One of the many possible ways to read this voyage is through the great characters who are tied to the various places: Christopher Columbus in Canary islands and through the Atlantic, Nelson in Antigua, Drake in Portobello and Panama, Darwin at the Galapagos islands, Bougainville and Cook along the Pacific Islands.
Along the route we are currently sailing, going north inside the Great Barrier Reef, it’s Cook again that we follow along the same course he sailed back in 1770.
Right, 1770: few years before the American and French revolutions and the Napoleonic wars, Australia was still largely unexplored, even though probably well known to the sailors from nearby asian Countries.
When he left in 1768 aboard the “Endeavour”, Cook got secret instructions from the Admiralty, besides his official mission to take the opportunity to claim ownership to as much land as possible in the new Continent, compatibly with the natives’ attitude.
Yesterday morning we anchored in front of Cooktown, a very small town located where Cook spent nearly two months repairing the Endeavour after having hit what is nowadays known as “Endeavour reef”. In 1970 the anchors and cannon dropped by Cook on the reef during his efforts to free the ship have been found and recovered, and some of them are now on show in Cooktown’s small Museum.

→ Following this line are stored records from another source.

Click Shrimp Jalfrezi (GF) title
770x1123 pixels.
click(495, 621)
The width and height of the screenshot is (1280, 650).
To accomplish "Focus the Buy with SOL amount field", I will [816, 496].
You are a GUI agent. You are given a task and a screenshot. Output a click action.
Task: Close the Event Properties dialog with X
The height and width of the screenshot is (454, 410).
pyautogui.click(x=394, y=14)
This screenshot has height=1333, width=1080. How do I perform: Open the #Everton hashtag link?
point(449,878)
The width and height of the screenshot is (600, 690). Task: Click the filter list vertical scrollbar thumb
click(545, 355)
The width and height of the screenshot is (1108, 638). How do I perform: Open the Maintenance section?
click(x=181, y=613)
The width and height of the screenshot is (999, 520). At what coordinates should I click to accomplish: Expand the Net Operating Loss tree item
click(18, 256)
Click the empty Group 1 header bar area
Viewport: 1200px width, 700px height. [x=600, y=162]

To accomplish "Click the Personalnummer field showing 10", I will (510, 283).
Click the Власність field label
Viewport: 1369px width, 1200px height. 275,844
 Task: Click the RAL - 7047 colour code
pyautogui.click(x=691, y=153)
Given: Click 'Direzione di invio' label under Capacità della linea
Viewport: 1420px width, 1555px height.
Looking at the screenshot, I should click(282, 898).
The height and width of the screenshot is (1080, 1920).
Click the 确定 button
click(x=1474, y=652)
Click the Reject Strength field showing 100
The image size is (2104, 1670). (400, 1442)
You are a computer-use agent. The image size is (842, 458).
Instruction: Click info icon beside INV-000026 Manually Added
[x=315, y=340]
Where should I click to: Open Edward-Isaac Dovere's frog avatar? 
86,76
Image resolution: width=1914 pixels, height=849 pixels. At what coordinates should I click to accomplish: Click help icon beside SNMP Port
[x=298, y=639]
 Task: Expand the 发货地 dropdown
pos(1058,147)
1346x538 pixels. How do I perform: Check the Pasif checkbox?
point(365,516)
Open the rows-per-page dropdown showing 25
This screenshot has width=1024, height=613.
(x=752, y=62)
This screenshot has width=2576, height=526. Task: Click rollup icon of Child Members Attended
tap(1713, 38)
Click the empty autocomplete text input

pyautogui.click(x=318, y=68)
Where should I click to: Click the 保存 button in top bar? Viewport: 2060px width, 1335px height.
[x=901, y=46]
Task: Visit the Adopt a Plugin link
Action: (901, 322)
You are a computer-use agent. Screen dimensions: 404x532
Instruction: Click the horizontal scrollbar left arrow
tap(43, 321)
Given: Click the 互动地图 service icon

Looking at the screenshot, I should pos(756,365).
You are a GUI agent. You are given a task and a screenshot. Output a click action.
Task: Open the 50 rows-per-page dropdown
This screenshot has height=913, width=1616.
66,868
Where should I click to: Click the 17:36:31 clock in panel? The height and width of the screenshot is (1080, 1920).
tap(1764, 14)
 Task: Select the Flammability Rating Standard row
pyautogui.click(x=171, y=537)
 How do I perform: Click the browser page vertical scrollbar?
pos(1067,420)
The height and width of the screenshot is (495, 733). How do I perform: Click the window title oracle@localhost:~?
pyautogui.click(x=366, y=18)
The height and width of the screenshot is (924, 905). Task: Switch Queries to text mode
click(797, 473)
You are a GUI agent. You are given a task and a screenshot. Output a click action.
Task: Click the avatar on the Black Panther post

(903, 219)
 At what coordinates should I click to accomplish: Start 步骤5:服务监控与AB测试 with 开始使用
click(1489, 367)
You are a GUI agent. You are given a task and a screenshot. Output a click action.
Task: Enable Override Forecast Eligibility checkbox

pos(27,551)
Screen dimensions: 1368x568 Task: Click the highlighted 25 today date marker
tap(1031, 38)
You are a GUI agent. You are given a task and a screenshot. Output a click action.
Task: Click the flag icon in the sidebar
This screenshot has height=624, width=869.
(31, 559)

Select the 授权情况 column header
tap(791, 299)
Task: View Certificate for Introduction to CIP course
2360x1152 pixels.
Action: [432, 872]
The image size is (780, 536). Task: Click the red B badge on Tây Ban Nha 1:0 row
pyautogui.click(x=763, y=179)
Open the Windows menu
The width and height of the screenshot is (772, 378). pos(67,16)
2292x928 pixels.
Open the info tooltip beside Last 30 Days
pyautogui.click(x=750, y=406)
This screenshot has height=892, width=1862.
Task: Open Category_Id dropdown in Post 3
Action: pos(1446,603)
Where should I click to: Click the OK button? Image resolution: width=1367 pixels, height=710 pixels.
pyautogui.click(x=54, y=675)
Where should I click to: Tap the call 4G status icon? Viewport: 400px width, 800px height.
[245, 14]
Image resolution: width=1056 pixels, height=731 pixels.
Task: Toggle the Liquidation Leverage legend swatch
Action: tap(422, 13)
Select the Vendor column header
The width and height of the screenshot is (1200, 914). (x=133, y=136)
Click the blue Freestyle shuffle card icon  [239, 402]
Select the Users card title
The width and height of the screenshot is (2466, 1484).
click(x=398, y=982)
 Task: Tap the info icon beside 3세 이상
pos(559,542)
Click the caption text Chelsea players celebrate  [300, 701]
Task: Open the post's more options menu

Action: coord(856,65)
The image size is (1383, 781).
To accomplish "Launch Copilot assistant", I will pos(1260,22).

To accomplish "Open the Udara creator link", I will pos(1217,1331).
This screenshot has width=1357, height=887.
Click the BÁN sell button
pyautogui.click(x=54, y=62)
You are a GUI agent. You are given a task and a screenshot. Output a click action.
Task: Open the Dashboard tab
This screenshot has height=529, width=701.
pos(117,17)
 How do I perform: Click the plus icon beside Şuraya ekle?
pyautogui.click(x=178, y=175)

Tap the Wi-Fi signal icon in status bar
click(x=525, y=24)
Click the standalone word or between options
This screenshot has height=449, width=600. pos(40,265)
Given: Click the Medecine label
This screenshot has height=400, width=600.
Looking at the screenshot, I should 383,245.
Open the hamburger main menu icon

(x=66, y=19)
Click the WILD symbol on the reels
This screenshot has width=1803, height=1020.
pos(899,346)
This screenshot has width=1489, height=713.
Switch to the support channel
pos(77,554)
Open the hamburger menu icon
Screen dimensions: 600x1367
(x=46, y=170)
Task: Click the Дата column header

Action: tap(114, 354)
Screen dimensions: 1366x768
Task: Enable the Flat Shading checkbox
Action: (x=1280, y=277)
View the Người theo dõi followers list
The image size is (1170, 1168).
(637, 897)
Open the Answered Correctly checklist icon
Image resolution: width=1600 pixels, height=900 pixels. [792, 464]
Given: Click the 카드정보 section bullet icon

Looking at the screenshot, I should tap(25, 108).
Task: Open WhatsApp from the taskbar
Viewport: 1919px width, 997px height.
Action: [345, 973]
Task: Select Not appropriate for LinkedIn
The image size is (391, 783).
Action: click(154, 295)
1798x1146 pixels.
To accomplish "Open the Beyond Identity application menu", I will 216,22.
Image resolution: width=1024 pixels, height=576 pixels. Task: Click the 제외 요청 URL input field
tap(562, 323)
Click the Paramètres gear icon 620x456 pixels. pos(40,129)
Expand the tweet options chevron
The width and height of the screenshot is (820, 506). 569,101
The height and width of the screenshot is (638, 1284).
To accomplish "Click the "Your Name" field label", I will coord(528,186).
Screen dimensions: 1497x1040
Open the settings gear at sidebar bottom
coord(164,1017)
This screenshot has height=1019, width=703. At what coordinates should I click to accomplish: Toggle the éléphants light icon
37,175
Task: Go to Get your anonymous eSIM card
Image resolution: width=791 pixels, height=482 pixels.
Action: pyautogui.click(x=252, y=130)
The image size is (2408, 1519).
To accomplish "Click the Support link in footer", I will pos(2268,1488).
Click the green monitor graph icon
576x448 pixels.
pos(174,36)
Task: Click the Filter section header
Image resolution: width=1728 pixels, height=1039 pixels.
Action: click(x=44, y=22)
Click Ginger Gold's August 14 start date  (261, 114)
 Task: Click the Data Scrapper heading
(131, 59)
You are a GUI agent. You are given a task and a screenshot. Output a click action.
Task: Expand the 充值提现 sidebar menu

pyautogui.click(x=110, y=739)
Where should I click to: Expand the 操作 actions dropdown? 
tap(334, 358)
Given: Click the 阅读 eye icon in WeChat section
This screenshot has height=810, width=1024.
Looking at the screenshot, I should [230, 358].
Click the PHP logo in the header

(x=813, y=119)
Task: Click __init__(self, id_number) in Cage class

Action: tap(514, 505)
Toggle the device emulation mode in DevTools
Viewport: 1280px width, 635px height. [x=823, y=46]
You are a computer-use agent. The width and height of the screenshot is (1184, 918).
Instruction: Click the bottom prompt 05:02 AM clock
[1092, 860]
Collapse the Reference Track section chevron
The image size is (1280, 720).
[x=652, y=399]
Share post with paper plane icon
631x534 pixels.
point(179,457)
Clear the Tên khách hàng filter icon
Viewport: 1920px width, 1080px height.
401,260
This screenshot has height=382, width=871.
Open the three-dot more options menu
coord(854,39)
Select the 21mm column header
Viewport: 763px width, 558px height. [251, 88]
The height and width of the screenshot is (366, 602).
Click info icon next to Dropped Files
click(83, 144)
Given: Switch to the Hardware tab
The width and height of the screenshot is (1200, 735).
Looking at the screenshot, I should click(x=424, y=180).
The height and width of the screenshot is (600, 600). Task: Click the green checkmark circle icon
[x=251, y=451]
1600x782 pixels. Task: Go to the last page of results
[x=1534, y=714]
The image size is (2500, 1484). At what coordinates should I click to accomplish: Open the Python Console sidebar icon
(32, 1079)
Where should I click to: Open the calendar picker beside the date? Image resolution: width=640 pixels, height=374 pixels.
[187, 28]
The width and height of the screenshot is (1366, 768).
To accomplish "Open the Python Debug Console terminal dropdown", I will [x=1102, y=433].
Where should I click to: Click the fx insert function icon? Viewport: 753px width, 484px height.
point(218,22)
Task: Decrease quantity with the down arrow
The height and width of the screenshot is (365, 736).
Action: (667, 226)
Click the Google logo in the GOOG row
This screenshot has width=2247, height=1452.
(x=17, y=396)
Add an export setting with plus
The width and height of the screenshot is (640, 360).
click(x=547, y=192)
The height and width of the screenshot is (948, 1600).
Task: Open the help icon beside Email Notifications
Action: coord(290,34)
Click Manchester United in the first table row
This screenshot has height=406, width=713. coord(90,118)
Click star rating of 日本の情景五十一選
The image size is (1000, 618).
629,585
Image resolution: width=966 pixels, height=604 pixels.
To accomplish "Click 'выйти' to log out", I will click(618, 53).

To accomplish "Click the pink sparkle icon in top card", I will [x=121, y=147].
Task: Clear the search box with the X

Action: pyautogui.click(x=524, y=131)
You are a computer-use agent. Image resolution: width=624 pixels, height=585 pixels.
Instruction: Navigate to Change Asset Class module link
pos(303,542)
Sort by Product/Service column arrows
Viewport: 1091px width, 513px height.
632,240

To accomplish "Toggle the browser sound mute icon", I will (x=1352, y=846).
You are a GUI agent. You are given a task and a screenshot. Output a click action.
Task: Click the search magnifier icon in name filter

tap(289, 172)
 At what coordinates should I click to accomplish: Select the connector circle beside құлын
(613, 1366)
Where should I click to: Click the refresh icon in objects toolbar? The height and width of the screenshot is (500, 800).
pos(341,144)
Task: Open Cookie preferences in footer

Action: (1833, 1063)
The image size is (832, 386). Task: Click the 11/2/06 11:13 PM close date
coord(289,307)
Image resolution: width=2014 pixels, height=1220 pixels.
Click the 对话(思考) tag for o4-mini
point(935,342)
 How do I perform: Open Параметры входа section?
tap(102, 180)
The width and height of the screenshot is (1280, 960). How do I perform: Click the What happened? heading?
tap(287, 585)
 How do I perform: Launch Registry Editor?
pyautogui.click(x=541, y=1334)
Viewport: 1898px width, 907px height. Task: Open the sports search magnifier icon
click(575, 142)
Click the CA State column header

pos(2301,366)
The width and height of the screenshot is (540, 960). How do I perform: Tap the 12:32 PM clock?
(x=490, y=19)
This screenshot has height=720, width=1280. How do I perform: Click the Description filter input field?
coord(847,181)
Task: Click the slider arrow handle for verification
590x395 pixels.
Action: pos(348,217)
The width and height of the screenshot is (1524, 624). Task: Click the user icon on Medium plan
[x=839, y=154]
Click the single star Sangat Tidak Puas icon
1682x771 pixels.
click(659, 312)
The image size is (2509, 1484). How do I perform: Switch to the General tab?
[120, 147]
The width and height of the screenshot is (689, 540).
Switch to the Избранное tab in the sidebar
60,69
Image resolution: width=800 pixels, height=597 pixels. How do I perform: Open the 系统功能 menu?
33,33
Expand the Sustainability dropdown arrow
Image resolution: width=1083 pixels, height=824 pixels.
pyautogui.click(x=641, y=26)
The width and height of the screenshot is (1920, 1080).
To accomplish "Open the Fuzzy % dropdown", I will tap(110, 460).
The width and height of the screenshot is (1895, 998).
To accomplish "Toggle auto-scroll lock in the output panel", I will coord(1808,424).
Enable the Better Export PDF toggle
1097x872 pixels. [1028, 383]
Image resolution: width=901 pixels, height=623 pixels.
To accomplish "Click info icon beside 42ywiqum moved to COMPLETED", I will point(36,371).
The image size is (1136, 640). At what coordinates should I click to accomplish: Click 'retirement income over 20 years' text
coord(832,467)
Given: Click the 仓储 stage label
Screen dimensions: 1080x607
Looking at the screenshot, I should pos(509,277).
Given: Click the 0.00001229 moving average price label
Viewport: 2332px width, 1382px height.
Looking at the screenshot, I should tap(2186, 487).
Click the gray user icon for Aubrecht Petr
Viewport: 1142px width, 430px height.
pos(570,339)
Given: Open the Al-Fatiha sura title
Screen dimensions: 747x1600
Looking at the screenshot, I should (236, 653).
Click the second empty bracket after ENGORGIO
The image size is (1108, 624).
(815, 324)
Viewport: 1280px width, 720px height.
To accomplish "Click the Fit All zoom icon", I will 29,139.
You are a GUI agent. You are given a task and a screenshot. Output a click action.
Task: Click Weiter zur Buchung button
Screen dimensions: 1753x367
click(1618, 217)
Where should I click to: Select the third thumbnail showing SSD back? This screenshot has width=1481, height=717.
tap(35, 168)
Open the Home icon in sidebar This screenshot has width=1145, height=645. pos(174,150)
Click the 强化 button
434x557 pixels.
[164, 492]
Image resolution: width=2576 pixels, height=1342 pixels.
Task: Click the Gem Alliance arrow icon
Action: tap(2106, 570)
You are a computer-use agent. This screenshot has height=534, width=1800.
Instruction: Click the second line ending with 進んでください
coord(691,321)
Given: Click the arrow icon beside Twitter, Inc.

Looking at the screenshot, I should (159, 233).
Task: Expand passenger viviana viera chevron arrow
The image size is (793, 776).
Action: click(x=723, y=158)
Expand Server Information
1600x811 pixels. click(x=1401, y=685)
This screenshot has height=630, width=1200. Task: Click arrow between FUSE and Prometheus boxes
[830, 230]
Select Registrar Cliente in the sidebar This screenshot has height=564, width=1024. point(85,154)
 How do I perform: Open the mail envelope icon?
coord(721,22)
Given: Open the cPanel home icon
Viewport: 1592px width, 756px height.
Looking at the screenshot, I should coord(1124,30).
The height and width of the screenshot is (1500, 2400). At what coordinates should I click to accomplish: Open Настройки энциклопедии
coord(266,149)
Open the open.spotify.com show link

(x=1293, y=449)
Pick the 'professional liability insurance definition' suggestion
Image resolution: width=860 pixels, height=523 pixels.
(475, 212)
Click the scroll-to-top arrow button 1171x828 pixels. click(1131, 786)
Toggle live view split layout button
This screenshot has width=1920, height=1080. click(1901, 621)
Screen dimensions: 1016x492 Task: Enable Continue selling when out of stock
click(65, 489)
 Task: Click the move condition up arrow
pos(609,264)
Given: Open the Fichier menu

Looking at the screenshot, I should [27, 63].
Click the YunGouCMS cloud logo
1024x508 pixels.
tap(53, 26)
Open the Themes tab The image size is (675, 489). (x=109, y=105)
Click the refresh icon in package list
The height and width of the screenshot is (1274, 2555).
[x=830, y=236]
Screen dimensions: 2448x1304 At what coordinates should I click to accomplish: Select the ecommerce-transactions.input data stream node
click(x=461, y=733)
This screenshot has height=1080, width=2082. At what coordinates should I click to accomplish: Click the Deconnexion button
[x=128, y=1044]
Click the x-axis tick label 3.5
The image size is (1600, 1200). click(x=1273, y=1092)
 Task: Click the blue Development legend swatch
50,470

In fact the town was born about one century later, in the wake of the Australian Gold Rush, and since then it has shrunk significantly although it still preserves the looks of a frontier town: today, it is the jump-off point for 4WD expeditions to the north, through Aboriginal Land up to Cape York.
Today we are in Lizard Island, and here again you find Cook, who climbed the island’s hill to have a view of the surrounding reef, looking for openings. In fact the island is better known for a tragedy dating to 1881, when the wife of an early settler escaped from an attack by aborigines together with her little baby and a chinese servant, quite literally aboard a bathtub! Unfortunately they were swept on another island were they all died of thirst; their bodies were later buried in Cooktown, where a monument still stands to tell their story.
Maybe in Australia you cannot swim a lot, but you certainly learn a lot!!